### THE REQUEST:
Rewrite the material from the line with "Screen dimensions: 493x368" to the line with "Viewport: 484px width, 543px height. (23, 11)" as a Markdown table with the columns No. and Text, numbering each row and omitting blank lines.

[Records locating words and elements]
════
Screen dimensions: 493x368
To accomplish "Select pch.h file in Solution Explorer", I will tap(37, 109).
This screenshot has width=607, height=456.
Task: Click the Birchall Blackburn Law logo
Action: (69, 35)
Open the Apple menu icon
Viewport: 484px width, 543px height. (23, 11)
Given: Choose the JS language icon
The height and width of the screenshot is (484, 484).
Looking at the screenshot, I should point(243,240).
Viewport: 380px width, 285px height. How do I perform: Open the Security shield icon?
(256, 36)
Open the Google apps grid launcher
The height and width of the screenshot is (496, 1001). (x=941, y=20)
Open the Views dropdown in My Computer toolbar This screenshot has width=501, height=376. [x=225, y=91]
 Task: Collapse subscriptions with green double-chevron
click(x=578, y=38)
════
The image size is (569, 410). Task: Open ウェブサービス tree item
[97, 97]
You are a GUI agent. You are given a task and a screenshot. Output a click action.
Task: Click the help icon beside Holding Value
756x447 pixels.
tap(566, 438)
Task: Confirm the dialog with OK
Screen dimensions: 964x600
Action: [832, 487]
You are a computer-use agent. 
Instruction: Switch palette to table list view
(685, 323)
════
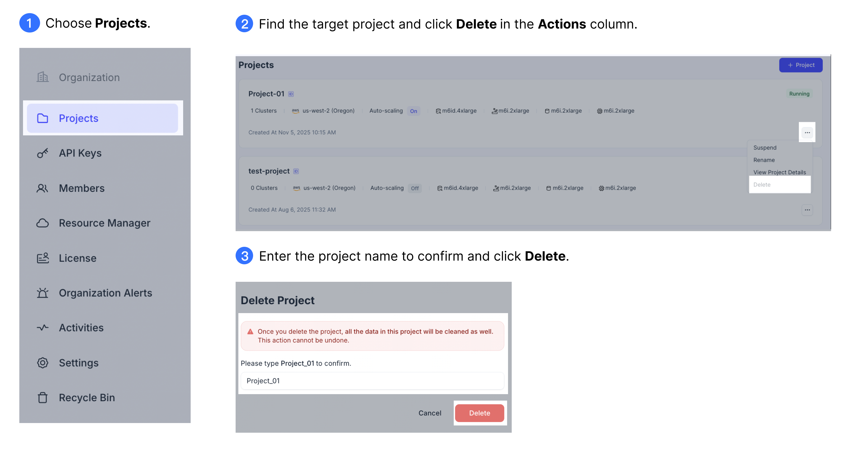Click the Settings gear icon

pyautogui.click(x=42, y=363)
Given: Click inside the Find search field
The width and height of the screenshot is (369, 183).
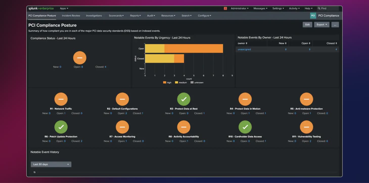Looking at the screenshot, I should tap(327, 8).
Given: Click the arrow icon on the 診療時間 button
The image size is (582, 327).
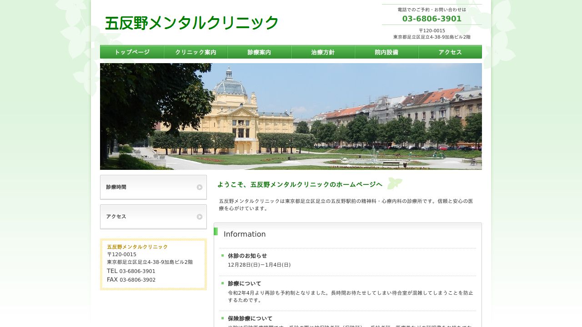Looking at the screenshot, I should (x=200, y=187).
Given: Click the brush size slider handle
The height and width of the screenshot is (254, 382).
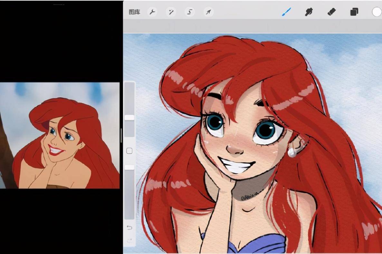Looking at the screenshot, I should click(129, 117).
════
### WRITTEN ANSWER:
| No. | Text |
|---|---|
| 1 | Screen dimensions: 493x368 |
| 2 | To accomplish "Select pch.h file in Solution Explorer", I will tap(37, 109). |
| 3 | This screenshot has width=607, height=456. |
| 4 | Task: Click the Birchall Blackburn Law logo |
| 5 | Action: (69, 35) |
| 6 | Open the Apple menu icon |
| 7 | Viewport: 484px width, 543px height. (23, 11) |